» Your task
Once you find the line with "Image resolution: width=749" in the entries below, return exactly every line from it through the line with "Given: Click the 医院管理系统 header title".

» The data
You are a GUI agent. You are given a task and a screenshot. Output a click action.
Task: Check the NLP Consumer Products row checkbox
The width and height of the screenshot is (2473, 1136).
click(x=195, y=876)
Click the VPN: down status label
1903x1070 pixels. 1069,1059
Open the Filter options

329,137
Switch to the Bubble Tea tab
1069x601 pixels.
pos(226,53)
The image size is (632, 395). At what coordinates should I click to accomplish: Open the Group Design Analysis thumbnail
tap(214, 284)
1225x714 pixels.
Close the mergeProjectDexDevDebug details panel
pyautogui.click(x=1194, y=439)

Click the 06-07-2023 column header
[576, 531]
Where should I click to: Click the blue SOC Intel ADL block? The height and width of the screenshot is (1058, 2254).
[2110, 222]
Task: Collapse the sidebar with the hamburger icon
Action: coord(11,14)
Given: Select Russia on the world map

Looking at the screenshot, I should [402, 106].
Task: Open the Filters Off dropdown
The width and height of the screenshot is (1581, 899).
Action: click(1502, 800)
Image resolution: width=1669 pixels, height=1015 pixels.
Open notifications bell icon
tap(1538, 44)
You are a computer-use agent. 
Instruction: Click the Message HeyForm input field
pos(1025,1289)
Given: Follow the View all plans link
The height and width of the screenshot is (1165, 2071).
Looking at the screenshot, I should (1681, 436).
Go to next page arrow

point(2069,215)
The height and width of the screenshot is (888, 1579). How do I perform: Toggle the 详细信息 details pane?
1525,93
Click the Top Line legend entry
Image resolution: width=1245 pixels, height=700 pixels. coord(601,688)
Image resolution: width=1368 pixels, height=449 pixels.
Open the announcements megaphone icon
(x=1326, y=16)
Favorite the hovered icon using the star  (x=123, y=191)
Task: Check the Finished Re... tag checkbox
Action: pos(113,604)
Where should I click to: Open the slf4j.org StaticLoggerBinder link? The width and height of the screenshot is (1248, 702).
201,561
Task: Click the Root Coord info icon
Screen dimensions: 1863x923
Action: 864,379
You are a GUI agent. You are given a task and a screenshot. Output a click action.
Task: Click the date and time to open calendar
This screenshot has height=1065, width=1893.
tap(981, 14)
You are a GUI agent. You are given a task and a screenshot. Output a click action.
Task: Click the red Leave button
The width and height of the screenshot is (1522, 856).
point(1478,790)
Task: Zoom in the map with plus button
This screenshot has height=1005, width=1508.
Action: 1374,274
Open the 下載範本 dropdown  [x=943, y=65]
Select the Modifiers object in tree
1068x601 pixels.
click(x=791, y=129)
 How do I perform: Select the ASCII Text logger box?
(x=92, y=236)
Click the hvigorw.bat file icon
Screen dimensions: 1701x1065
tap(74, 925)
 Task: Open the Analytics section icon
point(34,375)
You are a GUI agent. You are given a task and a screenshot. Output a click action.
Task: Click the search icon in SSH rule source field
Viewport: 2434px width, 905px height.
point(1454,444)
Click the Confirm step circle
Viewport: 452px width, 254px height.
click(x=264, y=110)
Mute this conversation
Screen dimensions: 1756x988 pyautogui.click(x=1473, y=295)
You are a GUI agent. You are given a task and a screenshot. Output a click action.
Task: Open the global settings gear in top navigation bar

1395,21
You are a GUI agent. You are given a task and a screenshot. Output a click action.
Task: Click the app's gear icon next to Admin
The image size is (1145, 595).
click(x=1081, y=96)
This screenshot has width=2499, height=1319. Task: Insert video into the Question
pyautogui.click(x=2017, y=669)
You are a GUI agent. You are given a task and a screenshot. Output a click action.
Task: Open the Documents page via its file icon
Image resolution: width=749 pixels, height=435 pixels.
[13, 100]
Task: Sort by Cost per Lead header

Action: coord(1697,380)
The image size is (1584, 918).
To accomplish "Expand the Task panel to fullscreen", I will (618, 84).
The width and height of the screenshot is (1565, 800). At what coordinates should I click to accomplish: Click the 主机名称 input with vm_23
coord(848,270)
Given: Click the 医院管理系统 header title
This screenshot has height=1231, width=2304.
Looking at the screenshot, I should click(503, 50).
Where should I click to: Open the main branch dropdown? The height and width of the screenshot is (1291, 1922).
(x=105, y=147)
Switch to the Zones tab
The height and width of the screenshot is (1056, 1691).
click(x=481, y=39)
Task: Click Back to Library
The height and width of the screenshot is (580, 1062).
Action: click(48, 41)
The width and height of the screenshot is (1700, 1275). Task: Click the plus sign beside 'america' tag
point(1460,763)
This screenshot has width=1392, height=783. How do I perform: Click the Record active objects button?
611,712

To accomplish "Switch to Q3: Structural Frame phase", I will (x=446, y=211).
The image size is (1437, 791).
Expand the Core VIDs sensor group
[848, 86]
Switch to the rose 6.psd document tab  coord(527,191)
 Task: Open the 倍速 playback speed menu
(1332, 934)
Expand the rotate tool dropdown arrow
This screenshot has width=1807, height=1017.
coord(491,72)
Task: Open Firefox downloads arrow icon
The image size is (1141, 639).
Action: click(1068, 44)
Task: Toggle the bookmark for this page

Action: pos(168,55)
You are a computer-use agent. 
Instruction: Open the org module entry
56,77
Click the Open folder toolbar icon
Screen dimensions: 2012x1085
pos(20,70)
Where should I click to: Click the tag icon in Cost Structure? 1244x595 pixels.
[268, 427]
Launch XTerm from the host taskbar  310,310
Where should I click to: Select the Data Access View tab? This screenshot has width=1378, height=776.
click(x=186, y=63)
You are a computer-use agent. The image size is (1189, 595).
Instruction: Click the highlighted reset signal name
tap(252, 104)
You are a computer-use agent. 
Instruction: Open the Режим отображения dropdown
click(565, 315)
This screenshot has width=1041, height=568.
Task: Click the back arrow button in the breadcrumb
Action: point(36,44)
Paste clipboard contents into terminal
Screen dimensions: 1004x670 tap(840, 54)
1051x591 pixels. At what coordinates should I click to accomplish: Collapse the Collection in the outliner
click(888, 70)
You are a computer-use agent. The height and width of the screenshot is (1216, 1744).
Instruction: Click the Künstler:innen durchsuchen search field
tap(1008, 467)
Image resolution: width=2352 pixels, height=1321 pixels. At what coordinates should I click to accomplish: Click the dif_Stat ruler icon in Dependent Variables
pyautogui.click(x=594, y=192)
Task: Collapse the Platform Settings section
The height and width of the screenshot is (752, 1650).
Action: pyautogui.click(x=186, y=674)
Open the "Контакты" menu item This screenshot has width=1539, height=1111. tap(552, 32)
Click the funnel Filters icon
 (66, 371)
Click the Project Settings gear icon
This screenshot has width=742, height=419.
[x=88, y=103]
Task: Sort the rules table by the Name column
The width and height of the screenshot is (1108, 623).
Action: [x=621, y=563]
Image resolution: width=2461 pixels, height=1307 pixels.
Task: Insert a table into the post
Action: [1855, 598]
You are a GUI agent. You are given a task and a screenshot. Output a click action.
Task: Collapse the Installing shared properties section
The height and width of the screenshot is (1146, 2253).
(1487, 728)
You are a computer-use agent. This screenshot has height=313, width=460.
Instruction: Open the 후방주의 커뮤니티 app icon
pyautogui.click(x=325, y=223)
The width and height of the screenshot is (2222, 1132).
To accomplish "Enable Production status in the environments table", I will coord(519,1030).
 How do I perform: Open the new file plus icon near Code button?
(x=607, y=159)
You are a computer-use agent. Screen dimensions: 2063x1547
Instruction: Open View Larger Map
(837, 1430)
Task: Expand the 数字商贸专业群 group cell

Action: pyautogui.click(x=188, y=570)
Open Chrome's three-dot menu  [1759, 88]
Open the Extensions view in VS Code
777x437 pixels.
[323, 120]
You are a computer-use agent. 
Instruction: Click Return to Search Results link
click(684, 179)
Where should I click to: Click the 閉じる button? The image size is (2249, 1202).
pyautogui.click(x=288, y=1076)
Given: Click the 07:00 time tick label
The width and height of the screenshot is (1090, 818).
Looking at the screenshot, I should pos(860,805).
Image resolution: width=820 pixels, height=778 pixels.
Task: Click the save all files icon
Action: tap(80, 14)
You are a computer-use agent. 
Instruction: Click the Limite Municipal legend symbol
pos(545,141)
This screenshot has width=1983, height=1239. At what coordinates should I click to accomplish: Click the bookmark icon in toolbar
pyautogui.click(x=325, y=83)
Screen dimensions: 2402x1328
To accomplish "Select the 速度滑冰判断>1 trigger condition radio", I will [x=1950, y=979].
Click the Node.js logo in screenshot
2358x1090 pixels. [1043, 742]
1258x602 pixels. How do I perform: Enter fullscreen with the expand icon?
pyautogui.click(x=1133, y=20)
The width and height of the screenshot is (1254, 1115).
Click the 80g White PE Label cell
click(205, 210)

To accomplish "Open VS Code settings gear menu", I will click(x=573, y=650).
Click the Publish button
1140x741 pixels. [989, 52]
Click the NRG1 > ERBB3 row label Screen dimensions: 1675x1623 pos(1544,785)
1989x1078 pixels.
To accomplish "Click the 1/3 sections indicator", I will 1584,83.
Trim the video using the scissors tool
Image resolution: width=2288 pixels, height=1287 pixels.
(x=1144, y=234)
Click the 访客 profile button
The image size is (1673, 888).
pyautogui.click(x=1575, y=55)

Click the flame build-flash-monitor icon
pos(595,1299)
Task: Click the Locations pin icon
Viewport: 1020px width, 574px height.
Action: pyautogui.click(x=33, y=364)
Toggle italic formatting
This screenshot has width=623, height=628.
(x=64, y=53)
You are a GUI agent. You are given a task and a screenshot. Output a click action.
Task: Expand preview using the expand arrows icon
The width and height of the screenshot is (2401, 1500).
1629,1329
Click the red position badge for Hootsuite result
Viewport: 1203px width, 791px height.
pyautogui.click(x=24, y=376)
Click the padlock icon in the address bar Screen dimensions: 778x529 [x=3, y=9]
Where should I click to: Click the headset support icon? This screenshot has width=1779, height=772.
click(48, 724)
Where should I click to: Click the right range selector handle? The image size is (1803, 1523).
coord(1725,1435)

» Solution to this exercise
Image resolution: width=749 pixels, height=435 pixels.
[13, 100]
Task: Sort by Cost per Lead header

Action: coord(1697,380)
The image size is (1584, 918).
To accomplish "Expand the Task panel to fullscreen", I will (618, 84).
The width and height of the screenshot is (1565, 800). At what coordinates should I click to accomplish: Click the 主机名称 input with vm_23
coord(848,270)
Given: Click the 医院管理系统 header title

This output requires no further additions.